**Problem to solve:**
Only the lines below from the one containing "Spam rapporteren (160, 870)" to the one containing "Dierenopvang 't Noordbroek (66, 461)" should be repeated, both included and unchanged.

**Data:**
---*---
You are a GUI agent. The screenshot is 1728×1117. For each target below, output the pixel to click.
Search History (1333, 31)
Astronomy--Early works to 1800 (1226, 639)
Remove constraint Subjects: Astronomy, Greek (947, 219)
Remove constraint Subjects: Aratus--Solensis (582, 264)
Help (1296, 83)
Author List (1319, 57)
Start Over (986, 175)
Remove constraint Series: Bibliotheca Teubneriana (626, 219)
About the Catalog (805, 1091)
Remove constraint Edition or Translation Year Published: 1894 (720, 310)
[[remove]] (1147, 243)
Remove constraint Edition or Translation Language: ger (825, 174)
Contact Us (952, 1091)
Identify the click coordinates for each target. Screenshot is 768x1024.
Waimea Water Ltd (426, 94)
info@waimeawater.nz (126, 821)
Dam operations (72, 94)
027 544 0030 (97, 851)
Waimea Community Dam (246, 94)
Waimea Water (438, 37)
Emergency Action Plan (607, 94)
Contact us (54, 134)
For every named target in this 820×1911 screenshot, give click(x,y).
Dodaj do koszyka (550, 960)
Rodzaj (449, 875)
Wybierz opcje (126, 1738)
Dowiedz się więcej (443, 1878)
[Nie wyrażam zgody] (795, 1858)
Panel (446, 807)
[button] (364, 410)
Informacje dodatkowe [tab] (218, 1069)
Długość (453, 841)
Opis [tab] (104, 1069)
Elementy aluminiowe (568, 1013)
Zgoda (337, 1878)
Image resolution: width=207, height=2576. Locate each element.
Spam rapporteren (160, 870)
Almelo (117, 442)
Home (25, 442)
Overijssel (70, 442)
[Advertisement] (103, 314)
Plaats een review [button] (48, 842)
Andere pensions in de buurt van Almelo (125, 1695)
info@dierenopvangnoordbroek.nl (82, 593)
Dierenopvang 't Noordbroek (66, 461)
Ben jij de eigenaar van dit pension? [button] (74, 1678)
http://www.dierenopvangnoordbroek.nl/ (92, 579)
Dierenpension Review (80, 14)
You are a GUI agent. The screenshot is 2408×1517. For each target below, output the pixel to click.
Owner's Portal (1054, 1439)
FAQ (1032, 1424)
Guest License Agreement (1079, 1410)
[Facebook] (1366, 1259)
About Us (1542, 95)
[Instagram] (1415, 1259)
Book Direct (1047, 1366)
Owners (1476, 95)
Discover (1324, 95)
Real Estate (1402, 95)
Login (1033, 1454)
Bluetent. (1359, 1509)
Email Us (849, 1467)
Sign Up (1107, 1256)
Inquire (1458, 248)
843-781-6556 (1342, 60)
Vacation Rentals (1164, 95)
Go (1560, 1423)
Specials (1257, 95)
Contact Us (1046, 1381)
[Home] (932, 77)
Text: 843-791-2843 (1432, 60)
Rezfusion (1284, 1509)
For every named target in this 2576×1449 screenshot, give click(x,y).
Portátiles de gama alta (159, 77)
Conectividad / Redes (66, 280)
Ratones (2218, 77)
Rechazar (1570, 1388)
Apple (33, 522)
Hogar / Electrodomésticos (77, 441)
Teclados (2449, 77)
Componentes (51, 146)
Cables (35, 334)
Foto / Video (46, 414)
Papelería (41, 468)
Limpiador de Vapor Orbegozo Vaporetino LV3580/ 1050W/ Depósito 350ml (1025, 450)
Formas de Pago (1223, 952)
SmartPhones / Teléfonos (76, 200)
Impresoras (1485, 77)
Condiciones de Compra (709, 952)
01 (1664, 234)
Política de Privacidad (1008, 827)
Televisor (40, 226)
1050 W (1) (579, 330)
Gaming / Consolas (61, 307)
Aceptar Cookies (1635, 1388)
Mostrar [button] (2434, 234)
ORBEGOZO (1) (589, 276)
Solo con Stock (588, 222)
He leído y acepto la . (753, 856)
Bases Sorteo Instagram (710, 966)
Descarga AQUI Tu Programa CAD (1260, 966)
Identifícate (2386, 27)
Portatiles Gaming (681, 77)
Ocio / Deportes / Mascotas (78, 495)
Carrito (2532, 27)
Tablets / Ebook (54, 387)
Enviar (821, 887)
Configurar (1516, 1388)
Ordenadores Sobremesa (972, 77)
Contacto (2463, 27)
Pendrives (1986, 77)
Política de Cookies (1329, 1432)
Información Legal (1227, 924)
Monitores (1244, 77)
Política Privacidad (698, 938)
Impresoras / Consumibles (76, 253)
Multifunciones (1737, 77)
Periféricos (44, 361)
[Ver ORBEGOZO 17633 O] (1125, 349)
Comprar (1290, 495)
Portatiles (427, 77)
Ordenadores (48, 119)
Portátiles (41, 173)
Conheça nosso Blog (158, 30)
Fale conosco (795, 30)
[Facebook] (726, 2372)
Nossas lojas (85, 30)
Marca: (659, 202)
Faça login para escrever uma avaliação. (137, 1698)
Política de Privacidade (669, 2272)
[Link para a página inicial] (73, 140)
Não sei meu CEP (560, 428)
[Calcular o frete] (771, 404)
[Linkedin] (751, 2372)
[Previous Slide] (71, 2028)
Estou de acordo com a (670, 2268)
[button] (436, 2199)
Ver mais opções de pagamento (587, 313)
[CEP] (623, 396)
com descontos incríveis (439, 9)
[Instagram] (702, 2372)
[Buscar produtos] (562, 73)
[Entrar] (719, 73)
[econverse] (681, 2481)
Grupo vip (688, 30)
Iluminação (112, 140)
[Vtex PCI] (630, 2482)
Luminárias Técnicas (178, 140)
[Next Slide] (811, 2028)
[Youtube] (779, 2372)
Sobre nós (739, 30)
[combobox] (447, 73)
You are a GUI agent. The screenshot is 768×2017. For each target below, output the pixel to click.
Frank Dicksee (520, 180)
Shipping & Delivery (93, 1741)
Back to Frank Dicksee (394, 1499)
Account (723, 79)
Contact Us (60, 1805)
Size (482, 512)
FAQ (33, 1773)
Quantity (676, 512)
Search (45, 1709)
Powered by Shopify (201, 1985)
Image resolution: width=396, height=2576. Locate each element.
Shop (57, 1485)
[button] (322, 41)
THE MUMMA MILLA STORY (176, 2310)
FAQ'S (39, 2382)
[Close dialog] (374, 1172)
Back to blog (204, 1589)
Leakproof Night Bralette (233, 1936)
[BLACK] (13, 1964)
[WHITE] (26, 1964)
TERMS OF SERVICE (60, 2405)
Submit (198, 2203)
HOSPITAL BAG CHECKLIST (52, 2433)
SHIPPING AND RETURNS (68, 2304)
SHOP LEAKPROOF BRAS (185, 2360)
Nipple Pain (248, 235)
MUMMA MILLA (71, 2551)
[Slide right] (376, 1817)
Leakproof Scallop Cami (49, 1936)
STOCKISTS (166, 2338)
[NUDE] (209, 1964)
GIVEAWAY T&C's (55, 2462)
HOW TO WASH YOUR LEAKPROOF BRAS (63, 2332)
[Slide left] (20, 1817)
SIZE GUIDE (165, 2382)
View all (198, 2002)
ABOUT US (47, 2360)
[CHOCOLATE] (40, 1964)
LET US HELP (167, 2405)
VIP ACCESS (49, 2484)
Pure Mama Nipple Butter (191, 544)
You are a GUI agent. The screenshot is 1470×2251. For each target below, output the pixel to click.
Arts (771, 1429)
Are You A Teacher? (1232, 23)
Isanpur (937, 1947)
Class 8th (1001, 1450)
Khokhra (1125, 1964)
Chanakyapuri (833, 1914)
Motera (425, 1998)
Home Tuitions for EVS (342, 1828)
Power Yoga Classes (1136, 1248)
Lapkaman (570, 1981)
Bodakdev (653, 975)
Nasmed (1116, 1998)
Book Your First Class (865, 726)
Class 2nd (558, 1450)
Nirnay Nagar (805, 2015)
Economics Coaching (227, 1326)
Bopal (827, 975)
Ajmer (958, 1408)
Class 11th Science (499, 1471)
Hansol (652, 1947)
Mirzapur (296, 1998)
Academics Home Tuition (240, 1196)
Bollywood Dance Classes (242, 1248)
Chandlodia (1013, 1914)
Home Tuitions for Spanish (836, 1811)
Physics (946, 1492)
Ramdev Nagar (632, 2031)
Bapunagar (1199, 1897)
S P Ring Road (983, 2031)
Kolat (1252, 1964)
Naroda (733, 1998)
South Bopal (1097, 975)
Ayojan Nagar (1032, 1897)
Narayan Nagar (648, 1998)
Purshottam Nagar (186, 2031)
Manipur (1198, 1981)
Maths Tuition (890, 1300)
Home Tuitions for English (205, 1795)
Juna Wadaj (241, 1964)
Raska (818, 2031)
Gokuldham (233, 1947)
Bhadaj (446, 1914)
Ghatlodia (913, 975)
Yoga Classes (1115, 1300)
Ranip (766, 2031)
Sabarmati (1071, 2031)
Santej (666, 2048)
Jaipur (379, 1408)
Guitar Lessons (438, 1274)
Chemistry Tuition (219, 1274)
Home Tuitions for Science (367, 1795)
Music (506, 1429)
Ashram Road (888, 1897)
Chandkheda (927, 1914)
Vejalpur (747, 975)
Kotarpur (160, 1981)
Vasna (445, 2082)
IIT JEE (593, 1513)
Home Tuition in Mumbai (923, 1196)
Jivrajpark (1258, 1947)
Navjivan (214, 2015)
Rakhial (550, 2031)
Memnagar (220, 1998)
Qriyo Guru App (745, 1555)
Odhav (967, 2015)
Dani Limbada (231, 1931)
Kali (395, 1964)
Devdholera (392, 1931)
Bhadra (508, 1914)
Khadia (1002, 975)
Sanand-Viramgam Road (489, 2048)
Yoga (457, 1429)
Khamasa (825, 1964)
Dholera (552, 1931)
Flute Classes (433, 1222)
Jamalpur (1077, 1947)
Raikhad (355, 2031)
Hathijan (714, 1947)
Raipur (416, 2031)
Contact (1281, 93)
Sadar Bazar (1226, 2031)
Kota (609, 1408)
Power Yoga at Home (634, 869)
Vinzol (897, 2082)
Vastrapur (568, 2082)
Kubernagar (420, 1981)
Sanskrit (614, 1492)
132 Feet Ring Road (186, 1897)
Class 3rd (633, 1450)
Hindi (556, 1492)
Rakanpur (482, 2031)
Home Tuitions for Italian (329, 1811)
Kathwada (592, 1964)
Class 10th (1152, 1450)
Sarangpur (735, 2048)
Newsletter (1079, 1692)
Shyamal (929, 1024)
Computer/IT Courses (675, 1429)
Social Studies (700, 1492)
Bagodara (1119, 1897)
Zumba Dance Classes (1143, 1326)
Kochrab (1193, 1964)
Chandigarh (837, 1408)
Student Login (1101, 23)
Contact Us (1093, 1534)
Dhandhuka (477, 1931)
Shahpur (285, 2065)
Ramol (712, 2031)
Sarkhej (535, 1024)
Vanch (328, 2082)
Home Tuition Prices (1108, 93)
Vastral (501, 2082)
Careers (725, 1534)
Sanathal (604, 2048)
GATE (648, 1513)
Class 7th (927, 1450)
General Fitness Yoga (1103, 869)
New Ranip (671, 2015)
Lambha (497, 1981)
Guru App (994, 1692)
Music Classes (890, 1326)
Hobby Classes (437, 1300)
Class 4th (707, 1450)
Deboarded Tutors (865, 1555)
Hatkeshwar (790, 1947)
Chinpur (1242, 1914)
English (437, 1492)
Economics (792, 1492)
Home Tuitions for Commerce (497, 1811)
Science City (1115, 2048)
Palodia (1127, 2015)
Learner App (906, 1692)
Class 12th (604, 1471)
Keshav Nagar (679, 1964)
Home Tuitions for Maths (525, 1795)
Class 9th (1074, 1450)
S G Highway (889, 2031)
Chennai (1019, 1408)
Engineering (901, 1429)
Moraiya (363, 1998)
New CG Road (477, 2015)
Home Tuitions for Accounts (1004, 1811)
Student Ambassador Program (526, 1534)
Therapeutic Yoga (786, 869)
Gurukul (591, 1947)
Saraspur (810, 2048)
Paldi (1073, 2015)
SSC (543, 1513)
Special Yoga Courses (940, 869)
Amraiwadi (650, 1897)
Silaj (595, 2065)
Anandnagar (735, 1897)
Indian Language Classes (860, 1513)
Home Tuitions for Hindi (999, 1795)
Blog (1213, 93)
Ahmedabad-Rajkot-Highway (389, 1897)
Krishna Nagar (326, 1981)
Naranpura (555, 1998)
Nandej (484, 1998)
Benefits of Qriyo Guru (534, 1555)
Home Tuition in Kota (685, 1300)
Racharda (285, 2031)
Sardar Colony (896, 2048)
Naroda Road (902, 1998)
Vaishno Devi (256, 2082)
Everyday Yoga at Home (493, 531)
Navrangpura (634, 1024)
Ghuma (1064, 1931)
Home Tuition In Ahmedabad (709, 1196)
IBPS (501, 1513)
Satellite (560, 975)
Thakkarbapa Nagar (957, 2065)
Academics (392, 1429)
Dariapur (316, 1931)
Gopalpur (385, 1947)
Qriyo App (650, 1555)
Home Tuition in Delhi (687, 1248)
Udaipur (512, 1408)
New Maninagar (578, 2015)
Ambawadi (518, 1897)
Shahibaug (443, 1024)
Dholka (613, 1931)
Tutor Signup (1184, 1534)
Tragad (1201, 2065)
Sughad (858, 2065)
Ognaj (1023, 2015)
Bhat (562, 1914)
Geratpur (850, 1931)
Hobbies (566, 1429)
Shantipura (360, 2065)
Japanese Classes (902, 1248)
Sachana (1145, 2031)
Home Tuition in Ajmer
---*---
**Answer area:**
Spam rapporteren (160, 870)
Almelo (117, 442)
Home (25, 442)
Overijssel (70, 442)
[Advertisement] (103, 314)
Plaats een review [button] (48, 842)
Andere pensions in de buurt van Almelo (125, 1695)
info@dierenopvangnoordbroek.nl (82, 593)
Dierenopvang 't Noordbroek (66, 461)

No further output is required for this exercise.